◆ TASK MATERIAL:
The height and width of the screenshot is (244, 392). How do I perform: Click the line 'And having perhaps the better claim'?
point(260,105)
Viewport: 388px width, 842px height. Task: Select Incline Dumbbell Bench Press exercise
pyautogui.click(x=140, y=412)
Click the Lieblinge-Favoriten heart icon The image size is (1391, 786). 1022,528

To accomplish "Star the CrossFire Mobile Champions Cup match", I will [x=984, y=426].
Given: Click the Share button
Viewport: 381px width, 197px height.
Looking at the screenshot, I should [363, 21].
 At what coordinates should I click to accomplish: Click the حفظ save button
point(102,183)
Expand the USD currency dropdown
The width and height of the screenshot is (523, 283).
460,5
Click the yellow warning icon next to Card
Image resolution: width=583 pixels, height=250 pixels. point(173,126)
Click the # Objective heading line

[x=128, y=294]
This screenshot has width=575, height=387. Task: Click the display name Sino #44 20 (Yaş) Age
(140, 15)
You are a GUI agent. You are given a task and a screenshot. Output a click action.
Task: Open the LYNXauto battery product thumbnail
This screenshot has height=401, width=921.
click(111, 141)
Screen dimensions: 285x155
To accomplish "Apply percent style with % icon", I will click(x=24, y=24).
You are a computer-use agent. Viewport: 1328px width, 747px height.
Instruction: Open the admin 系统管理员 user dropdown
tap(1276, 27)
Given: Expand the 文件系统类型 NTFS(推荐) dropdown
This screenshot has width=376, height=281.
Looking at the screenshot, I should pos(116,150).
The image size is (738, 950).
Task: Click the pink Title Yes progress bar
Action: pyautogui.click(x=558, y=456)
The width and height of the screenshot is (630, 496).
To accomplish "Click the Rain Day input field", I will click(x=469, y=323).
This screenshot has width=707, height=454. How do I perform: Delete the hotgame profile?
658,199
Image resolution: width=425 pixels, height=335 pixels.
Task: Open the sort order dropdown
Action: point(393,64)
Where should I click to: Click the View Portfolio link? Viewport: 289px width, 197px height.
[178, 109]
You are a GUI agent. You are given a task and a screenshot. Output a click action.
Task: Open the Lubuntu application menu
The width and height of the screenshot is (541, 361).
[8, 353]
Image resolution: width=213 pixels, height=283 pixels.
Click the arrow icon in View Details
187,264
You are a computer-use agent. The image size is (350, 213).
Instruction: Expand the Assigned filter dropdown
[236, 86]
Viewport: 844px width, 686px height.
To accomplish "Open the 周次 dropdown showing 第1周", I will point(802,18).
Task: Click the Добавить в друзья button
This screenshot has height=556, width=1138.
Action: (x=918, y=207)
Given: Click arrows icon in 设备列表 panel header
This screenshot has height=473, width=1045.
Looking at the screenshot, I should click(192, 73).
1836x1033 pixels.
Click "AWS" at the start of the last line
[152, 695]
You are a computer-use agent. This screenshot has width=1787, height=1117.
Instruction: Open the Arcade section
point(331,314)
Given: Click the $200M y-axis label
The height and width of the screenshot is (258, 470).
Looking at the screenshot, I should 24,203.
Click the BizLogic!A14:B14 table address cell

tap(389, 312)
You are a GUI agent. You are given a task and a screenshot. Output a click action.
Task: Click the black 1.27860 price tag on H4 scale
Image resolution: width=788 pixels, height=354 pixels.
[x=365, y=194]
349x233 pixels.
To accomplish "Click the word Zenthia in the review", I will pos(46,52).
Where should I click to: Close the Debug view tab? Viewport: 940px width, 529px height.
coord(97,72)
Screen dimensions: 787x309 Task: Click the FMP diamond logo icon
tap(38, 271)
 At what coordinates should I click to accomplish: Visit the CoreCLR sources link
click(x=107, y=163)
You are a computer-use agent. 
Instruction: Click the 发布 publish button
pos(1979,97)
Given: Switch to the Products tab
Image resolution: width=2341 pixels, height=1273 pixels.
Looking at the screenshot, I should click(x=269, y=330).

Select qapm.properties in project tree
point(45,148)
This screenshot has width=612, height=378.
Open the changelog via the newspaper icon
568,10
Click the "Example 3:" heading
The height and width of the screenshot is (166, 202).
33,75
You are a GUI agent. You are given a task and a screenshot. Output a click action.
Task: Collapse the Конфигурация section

◆ WHAT THE TASK REQUIRES: Rewrite the items from the first line up to and including the line with "Looking at the screenshot, I should [363, 21].", changing "Viewport" to "Window" and leaving everything else the same.

◆ TASK RESULT:
The height and width of the screenshot is (244, 392). How do I perform: Click the line 'And having perhaps the better claim'?
point(260,105)
Window: 388px width, 842px height. Task: Select Incline Dumbbell Bench Press exercise
pyautogui.click(x=140, y=412)
Click the Lieblinge-Favoriten heart icon The image size is (1391, 786). 1022,528

To accomplish "Star the CrossFire Mobile Champions Cup match", I will [x=984, y=426].
Given: Click the Share button
Window: 381px width, 197px height.
Looking at the screenshot, I should [363, 21].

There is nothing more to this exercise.